Stream of Mercy Never Failing
1. Stream of Mercy never failing,
Here we stand and look to you.
Pour your presence now upon us.
Come and christen us anew.
You have named us all your people.
You have birthed us as your own.
You’ve restored us, wholly family,
In your Spirit flowing down.
2. Empty promises divide us.
Empty goals stand in our way.
We renounce the many “isms”
That turn “we” to “we and they.”
We acknowledge our involvement.
We have all dividers been.
Make us healers of division,
As your family we defend.
3. Keep us mindful of our oneness
In your water’s wide embrace.
Give us eyes to see our kinship
Everywhere in every face.
May we learn the way of Jesus,
Learn to challenge and to serve.
May we learn to live together,
Loving all without reserve.
4. Stream of Mercy, flow upon us
Come and green our wilted vines
We Are thirsting for your justice
Now your realm our only wine
Give us courage to be faithful
May we know we’re not alone
Give us joy in our reunion
With our siblings finally known.
Words and music by Bret Hesla.
© 2004 Bret Hesla. All rights reserved. Use with permission, please.

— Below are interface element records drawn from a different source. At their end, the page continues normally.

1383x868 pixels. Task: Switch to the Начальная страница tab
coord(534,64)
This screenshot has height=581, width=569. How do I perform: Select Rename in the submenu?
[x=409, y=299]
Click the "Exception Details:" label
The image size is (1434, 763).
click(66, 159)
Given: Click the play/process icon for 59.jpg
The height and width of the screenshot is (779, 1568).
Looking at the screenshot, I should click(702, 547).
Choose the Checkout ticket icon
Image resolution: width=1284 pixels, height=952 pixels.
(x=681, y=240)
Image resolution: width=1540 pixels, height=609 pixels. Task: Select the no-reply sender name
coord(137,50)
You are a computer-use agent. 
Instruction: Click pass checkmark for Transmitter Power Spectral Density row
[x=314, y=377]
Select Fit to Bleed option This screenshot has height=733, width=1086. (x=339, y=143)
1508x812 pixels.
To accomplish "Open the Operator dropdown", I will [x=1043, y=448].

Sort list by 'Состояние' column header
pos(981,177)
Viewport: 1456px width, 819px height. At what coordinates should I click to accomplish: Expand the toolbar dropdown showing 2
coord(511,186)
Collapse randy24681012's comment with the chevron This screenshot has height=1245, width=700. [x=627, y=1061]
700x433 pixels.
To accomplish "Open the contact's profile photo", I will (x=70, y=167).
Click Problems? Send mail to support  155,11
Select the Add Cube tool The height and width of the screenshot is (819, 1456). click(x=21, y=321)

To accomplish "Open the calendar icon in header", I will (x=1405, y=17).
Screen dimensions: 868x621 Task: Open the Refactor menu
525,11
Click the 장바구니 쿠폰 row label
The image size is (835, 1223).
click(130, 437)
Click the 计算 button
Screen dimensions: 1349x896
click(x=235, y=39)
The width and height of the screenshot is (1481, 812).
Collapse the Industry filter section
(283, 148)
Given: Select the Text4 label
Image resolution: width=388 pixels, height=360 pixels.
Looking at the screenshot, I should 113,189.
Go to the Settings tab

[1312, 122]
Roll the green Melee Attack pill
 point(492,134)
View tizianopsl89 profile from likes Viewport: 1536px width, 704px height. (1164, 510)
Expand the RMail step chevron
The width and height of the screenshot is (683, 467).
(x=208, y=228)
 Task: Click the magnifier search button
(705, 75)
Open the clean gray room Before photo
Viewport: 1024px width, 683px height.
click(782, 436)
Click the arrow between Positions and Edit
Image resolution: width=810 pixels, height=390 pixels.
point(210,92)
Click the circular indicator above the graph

Licensed via OneLicense.net. Contact: Bret.firstname.lastname@example.org.
Anti-racism hymn. See also alt title: “Holy River Never Failing.“
Tune: “What a Friend We Have in Jesus.”
In the early 90s, I heard Joe Barndt of Crossroads (Chicago) give a talk on how, as Christians, we are all antiracist by the vows of our baptism. The gist of the talk was that God’s purpose in Christian faith is to reunite all people as one human family, to make us whole again. The two questions of baptism, “Do you confess the faith in which you are baptized?” and “Do you renounce the forces of evil…?” could be rephrased as “Do you believe you are being made a part of the restored family of God?” and “Do you promise to defend the restored family of God from anything that would break it up again?” When we say “Yes,” we vow to defend the family and resist all that would break it apart – racism, sexism, heterosexism, classism, ageism, militarism, nationalism, ableism. I hope this song helps further the work we all need to do – both as individuals and as communities– to become anti-racists.